Что же до сравнений вдохновенья с «язвой», «тяжелым бредом» и «отравленным напитком» [Лермонтов: II, 32], то и «известный бесстыдник» намеревался представить публике своего «двойника» следующим образом: «…он имел несчастие писать и печатать стихи. В журналах звали его поэтом, а в лакейских сочинителем. ‹…› Чарский употреблял всевозможные старания, чтобы сгладить с себя несносное прозвище. Он избегал общества своей братьи литераторов и предпочитал им светских людей, даже пустых. ‹…› Чарский был в отчаянии, если кто-нибудь из светских его друзей заставал его с пером в руках. ‹…› Однако ж он был поэт, и страсть его была неодолима: когда находила на него такая дрянь (так называл он вдохновение), Чарский запирался в своем кабинете и писал с утра до поздней ночи. Он признавался искренним своим друзьям, что только тогда и знал истинное счастие» [Пушкин: VI, 244–245; курсив Пушкина]. Как и все, кого судьба обрекла «для звуков жизни не щадить».

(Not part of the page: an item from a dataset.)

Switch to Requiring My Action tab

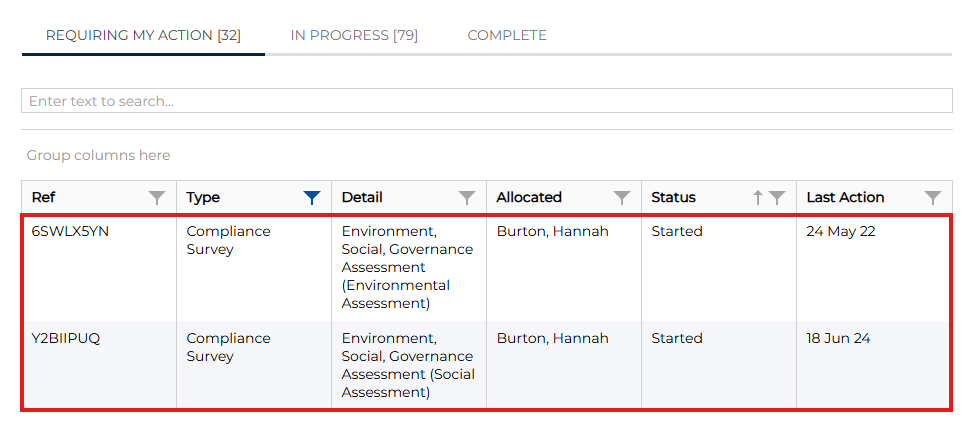point(143,36)
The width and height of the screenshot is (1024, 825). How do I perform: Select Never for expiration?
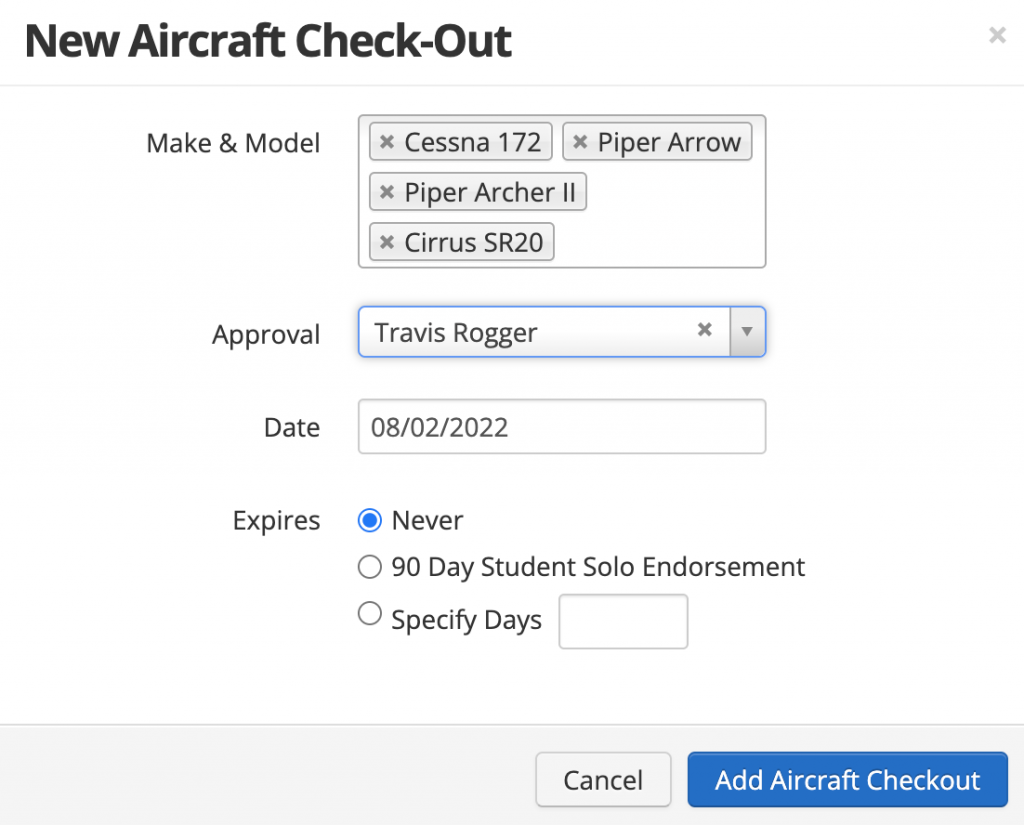(370, 520)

Даже в пору, когда не без оснований кажется, что все кончилось. Самойловские слова «померкли небеса» ясно отсылают к евангельским свидетельствам о состоянии мира при крестной муке Спасителя: «Было же около шестого часа дня, и сделалась тьма по всей земле до часа девятого: и померкло солнце…» (Лк 23:44. Ср.: Мф 27:45; Мк 15:33). Для верующих за смертью на кресте следует победа над смертью, Воскресение Христово. Но как быть, если в Воскресение не веруешь? Самойловское «Нету их. И все разрешено» сдвинуто воспроизводит синтезированное суждение о бытии Ивана Карамазова, прямо в романе не звучащее, но вошедшее в общекультурный обиход: если Бога нет, то все дозволено. Правило обратимо: если все дозволено (разрешено), то Бога (поэзии) нет. Но поэзия – бессмертная русская – в самойловском восьмистишье есть. Нарочито прозаичное, почти канцелярское, «опустелое помещение» заставляет вспомнить два поминовения поэтов – великого Байрона, после смерти которого «мир опустел» (перспектива бесконечно расширяется), и смешного Ленского, о простреленном сердце которого сказано: «Теперь, как в доме опустелом, / Всё в нем и тихо, и темно; / Замолкло навсегда оно» (образ интимизируется) [Пушкин: II, 181; V, 115]. Да, наши вирши стоят предсмертных стихов, что писались «темно и вяло», – эту формулу Самойлов цитировал и варьировал не раз, но Ленский, как бы ни сложилась его судьба, минуй юношу пуля Онегина, умер поэтом. Остался поэтом. Восьмистишье не нагружает нас окончательным выводом, но живет битвой клубящихся в нем поэтических смыслов.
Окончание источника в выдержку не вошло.